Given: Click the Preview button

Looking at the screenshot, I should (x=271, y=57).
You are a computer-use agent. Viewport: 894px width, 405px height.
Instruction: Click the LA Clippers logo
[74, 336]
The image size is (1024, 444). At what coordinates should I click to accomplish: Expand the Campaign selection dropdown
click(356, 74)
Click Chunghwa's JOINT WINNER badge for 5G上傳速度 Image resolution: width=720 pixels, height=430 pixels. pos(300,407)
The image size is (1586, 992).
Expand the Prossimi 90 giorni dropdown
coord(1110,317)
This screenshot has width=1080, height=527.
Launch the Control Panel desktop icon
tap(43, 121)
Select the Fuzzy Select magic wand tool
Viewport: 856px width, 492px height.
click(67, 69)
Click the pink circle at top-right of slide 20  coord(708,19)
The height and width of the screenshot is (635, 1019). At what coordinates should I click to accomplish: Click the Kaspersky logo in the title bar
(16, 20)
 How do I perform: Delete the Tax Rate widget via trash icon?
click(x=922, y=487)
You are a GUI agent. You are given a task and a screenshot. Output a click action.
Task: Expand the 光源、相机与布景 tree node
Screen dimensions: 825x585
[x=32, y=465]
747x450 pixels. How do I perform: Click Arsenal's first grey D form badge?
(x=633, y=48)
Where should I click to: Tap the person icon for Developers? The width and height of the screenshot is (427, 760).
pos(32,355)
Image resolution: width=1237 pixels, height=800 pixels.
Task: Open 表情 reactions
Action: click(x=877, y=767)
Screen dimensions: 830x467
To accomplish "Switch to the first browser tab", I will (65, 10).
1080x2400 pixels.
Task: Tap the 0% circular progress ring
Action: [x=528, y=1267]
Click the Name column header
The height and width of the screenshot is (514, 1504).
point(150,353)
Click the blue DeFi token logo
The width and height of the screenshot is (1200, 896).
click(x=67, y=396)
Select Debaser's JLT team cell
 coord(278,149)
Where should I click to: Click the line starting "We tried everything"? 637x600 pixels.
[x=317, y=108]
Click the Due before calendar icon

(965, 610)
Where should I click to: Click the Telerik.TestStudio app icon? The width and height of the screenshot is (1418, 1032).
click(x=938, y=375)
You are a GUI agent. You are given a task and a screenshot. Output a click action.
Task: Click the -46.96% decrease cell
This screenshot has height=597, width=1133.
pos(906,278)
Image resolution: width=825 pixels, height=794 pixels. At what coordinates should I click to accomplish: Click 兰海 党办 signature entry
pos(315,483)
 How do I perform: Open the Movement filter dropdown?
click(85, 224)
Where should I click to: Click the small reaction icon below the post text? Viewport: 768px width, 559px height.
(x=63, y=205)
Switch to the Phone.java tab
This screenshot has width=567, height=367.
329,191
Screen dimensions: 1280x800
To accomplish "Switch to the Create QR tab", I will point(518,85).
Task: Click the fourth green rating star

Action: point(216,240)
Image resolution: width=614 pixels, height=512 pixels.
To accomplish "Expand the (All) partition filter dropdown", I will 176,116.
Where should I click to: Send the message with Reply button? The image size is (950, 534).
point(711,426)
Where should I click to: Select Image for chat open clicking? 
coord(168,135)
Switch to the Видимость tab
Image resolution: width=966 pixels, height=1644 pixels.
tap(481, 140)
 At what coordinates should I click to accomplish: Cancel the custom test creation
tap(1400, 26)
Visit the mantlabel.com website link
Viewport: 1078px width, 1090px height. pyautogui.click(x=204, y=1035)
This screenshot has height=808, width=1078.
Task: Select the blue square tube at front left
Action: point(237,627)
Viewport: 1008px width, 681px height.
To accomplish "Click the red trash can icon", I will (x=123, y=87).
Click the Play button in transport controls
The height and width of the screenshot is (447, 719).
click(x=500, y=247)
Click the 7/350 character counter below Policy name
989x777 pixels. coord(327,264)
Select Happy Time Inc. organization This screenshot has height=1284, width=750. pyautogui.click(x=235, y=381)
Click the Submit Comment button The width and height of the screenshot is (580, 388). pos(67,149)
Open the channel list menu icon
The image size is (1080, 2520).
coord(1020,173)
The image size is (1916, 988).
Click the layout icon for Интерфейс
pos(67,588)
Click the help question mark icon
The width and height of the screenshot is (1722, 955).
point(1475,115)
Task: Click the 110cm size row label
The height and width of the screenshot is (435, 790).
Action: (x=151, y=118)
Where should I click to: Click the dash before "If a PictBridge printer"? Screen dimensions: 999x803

HOW TO COMPLETE THIS TASK: When you transcribe the records above, keep every line exactly the same.

RESULT FOR THIS EXERCISE:
Given: Click the Preview button

Looking at the screenshot, I should (x=271, y=57).
You are a computer-use agent. Viewport: 894px width, 405px height.
Instruction: Click the LA Clippers logo
[74, 336]
The image size is (1024, 444). At what coordinates should I click to accomplish: Expand the Campaign selection dropdown
click(356, 74)
Click Chunghwa's JOINT WINNER badge for 5G上傳速度 Image resolution: width=720 pixels, height=430 pixels. pos(300,407)
The image size is (1586, 992).
Expand the Prossimi 90 giorni dropdown
coord(1110,317)
This screenshot has width=1080, height=527.
Launch the Control Panel desktop icon
tap(43, 121)
Select the Fuzzy Select magic wand tool
Viewport: 856px width, 492px height.
click(67, 69)
Click the pink circle at top-right of slide 20  coord(708,19)
The height and width of the screenshot is (635, 1019). At what coordinates should I click to accomplish: Click the Kaspersky logo in the title bar
(16, 20)
 How do I perform: Delete the Tax Rate widget via trash icon?
click(x=922, y=487)
You are a GUI agent. You are given a task and a screenshot. Output a click action.
Task: Expand the 光源、相机与布景 tree node
Screen dimensions: 825x585
[x=32, y=465]
747x450 pixels. How do I perform: Click Arsenal's first grey D form badge?
(x=633, y=48)
Where should I click to: Tap the person icon for Developers? The width and height of the screenshot is (427, 760).
pos(32,355)
Image resolution: width=1237 pixels, height=800 pixels.
Task: Open 表情 reactions
Action: click(x=877, y=767)
Screen dimensions: 830x467
To accomplish "Switch to the first browser tab", I will (65, 10).
1080x2400 pixels.
Task: Tap the 0% circular progress ring
Action: [x=528, y=1267]
Click the Name column header
The height and width of the screenshot is (514, 1504).
point(150,353)
Click the blue DeFi token logo
The width and height of the screenshot is (1200, 896).
click(x=67, y=396)
Select Debaser's JLT team cell
 coord(278,149)
Where should I click to: Click the line starting "We tried everything"? 637x600 pixels.
[x=317, y=108]
Click the Due before calendar icon

(965, 610)
Where should I click to: Click the Telerik.TestStudio app icon? The width and height of the screenshot is (1418, 1032).
click(x=938, y=375)
You are a GUI agent. You are given a task and a screenshot. Output a click action.
Task: Click the -46.96% decrease cell
This screenshot has height=597, width=1133.
pos(906,278)
Image resolution: width=825 pixels, height=794 pixels. At what coordinates should I click to accomplish: Click 兰海 党办 signature entry
pos(315,483)
 How do I perform: Open the Movement filter dropdown?
click(85, 224)
Where should I click to: Click the small reaction icon below the post text? Viewport: 768px width, 559px height.
(x=63, y=205)
Switch to the Phone.java tab
This screenshot has width=567, height=367.
329,191
Screen dimensions: 1280x800
To accomplish "Switch to the Create QR tab", I will point(518,85).
Task: Click the fourth green rating star

Action: point(216,240)
Image resolution: width=614 pixels, height=512 pixels.
To accomplish "Expand the (All) partition filter dropdown", I will 176,116.
Where should I click to: Send the message with Reply button? The image size is (950, 534).
point(711,426)
Where should I click to: Select Image for chat open clicking? 
coord(168,135)
Switch to the Видимость tab
Image resolution: width=966 pixels, height=1644 pixels.
tap(481, 140)
 At what coordinates should I click to accomplish: Cancel the custom test creation
tap(1400, 26)
Visit the mantlabel.com website link
Viewport: 1078px width, 1090px height. pyautogui.click(x=204, y=1035)
This screenshot has height=808, width=1078.
Task: Select the blue square tube at front left
Action: point(237,627)
Viewport: 1008px width, 681px height.
To accomplish "Click the red trash can icon", I will (x=123, y=87).
Click the Play button in transport controls
The height and width of the screenshot is (447, 719).
click(x=500, y=247)
Click the 7/350 character counter below Policy name
989x777 pixels. coord(327,264)
Select Happy Time Inc. organization This screenshot has height=1284, width=750. pyautogui.click(x=235, y=381)
Click the Submit Comment button The width and height of the screenshot is (580, 388). pos(67,149)
Open the channel list menu icon
The image size is (1080, 2520).
coord(1020,173)
The image size is (1916, 988).
Click the layout icon for Интерфейс
pos(67,588)
Click the help question mark icon
The width and height of the screenshot is (1722, 955).
point(1475,115)
Task: Click the 110cm size row label
The height and width of the screenshot is (435, 790).
Action: (x=151, y=118)
Where should I click to: Click the dash before "If a PictBridge printer"? Screen dimensions: 999x803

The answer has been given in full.